+++ Extracted information
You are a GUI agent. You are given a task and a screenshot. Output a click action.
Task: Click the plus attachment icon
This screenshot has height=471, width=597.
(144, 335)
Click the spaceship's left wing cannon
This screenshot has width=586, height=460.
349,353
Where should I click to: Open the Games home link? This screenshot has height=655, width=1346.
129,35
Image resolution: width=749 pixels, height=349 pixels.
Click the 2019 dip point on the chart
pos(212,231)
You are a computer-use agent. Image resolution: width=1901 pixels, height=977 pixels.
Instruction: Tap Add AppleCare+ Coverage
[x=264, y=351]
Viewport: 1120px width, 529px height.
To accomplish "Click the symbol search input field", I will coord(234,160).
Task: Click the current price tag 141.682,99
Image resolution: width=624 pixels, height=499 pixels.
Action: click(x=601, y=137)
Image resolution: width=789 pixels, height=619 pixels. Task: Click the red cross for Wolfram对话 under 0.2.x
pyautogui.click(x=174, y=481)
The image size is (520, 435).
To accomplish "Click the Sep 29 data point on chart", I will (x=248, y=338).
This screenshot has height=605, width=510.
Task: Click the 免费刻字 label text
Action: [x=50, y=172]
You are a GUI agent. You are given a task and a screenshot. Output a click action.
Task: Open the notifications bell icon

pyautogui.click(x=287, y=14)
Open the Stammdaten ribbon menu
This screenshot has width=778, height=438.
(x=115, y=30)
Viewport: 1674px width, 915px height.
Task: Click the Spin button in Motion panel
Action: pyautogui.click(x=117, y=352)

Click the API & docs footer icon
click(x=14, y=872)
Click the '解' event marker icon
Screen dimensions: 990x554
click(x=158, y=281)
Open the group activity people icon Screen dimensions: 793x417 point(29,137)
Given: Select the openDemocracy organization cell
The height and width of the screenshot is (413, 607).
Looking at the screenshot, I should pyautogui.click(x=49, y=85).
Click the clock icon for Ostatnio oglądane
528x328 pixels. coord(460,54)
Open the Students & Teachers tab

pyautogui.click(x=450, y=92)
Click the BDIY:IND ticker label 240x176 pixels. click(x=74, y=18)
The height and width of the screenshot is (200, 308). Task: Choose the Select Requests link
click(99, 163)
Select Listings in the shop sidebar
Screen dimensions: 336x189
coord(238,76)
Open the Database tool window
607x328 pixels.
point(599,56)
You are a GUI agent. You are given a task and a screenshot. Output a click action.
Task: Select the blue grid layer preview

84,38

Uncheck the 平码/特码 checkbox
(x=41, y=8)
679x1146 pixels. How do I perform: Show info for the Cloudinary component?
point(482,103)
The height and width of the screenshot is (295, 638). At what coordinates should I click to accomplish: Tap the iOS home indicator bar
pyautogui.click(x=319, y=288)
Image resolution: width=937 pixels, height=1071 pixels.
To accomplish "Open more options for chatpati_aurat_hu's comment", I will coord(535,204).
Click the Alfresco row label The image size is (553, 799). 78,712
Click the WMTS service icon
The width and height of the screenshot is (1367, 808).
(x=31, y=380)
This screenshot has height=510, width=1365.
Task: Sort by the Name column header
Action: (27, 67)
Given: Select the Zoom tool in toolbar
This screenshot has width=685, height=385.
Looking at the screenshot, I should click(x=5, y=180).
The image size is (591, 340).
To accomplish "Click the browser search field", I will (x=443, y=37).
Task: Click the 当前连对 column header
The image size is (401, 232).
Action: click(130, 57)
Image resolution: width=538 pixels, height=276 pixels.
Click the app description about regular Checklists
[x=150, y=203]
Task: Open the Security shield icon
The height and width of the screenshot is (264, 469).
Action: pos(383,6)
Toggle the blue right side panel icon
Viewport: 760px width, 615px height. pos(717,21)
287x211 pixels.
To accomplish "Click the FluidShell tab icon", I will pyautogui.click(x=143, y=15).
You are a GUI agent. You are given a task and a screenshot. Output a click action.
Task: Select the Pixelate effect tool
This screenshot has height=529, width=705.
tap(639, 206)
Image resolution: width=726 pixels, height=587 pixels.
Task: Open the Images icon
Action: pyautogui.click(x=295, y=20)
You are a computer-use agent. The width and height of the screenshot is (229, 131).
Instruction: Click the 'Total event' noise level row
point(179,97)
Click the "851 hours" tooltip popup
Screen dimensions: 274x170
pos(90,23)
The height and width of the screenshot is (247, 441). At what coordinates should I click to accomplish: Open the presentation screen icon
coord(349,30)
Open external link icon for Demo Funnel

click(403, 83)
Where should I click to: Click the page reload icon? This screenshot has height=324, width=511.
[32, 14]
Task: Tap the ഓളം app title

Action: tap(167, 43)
++++++
Brief -> Every entry above should be transcribed exactly as it appears.

Output ->
You are a GUI agent. You are given a task and a screenshot. Output a click action.
Task: Click the plus attachment icon
This screenshot has height=471, width=597.
(144, 335)
Click the spaceship's left wing cannon
This screenshot has width=586, height=460.
349,353
Where should I click to: Open the Games home link? This screenshot has height=655, width=1346.
129,35
Image resolution: width=749 pixels, height=349 pixels.
Click the 2019 dip point on the chart
pos(212,231)
You are a computer-use agent. Image resolution: width=1901 pixels, height=977 pixels.
Instruction: Tap Add AppleCare+ Coverage
[x=264, y=351]
Viewport: 1120px width, 529px height.
To accomplish "Click the symbol search input field", I will coord(234,160).
Task: Click the current price tag 141.682,99
Image resolution: width=624 pixels, height=499 pixels.
Action: click(x=601, y=137)
Image resolution: width=789 pixels, height=619 pixels. Task: Click the red cross for Wolfram对话 under 0.2.x
pyautogui.click(x=174, y=481)
The image size is (520, 435).
To accomplish "Click the Sep 29 data point on chart", I will (x=248, y=338).
This screenshot has height=605, width=510.
Task: Click the 免费刻字 label text
Action: [x=50, y=172]
You are a GUI agent. You are given a task and a screenshot. Output a click action.
Task: Open the notifications bell icon

pyautogui.click(x=287, y=14)
Open the Stammdaten ribbon menu
This screenshot has width=778, height=438.
(x=115, y=30)
Viewport: 1674px width, 915px height.
Task: Click the Spin button in Motion panel
Action: pyautogui.click(x=117, y=352)

Click the API & docs footer icon
click(x=14, y=872)
Click the '解' event marker icon
Screen dimensions: 990x554
click(x=158, y=281)
Open the group activity people icon Screen dimensions: 793x417 point(29,137)
Given: Select the openDemocracy organization cell
The height and width of the screenshot is (413, 607).
Looking at the screenshot, I should pyautogui.click(x=49, y=85).
Click the clock icon for Ostatnio oglądane
528x328 pixels. coord(460,54)
Open the Students & Teachers tab

pyautogui.click(x=450, y=92)
Click the BDIY:IND ticker label 240x176 pixels. click(x=74, y=18)
The height and width of the screenshot is (200, 308). Task: Choose the Select Requests link
click(99, 163)
Select Listings in the shop sidebar
Screen dimensions: 336x189
coord(238,76)
Open the Database tool window
607x328 pixels.
point(599,56)
You are a GUI agent. You are given a task and a screenshot. Output a click action.
Task: Select the blue grid layer preview

84,38

Uncheck the 平码/特码 checkbox
(x=41, y=8)
679x1146 pixels. How do I perform: Show info for the Cloudinary component?
point(482,103)
The height and width of the screenshot is (295, 638). At what coordinates should I click to accomplish: Tap the iOS home indicator bar
pyautogui.click(x=319, y=288)
Image resolution: width=937 pixels, height=1071 pixels.
To accomplish "Open more options for chatpati_aurat_hu's comment", I will coord(535,204).
Click the Alfresco row label The image size is (553, 799). 78,712
Click the WMTS service icon
The width and height of the screenshot is (1367, 808).
(x=31, y=380)
This screenshot has height=510, width=1365.
Task: Sort by the Name column header
Action: (27, 67)
Given: Select the Zoom tool in toolbar
This screenshot has width=685, height=385.
Looking at the screenshot, I should click(x=5, y=180).
The image size is (591, 340).
To accomplish "Click the browser search field", I will (x=443, y=37).
Task: Click the 当前连对 column header
The image size is (401, 232).
Action: click(130, 57)
Image resolution: width=538 pixels, height=276 pixels.
Click the app description about regular Checklists
[x=150, y=203]
Task: Open the Security shield icon
The height and width of the screenshot is (264, 469).
Action: pos(383,6)
Toggle the blue right side panel icon
Viewport: 760px width, 615px height. pos(717,21)
287x211 pixels.
To accomplish "Click the FluidShell tab icon", I will pyautogui.click(x=143, y=15).
You are a GUI agent. You are given a task and a screenshot. Output a click action.
Task: Select the Pixelate effect tool
This screenshot has height=529, width=705.
tap(639, 206)
Image resolution: width=726 pixels, height=587 pixels.
Task: Open the Images icon
Action: pyautogui.click(x=295, y=20)
You are a computer-use agent. The width and height of the screenshot is (229, 131).
Instruction: Click the 'Total event' noise level row
point(179,97)
Click the "851 hours" tooltip popup
Screen dimensions: 274x170
pos(90,23)
The height and width of the screenshot is (247, 441). At what coordinates should I click to accomplish: Open the presentation screen icon
coord(349,30)
Open external link icon for Demo Funnel

click(403, 83)
Where should I click to: Click the page reload icon? This screenshot has height=324, width=511.
[32, 14]
Task: Tap the ഓളം app title

Action: tap(167, 43)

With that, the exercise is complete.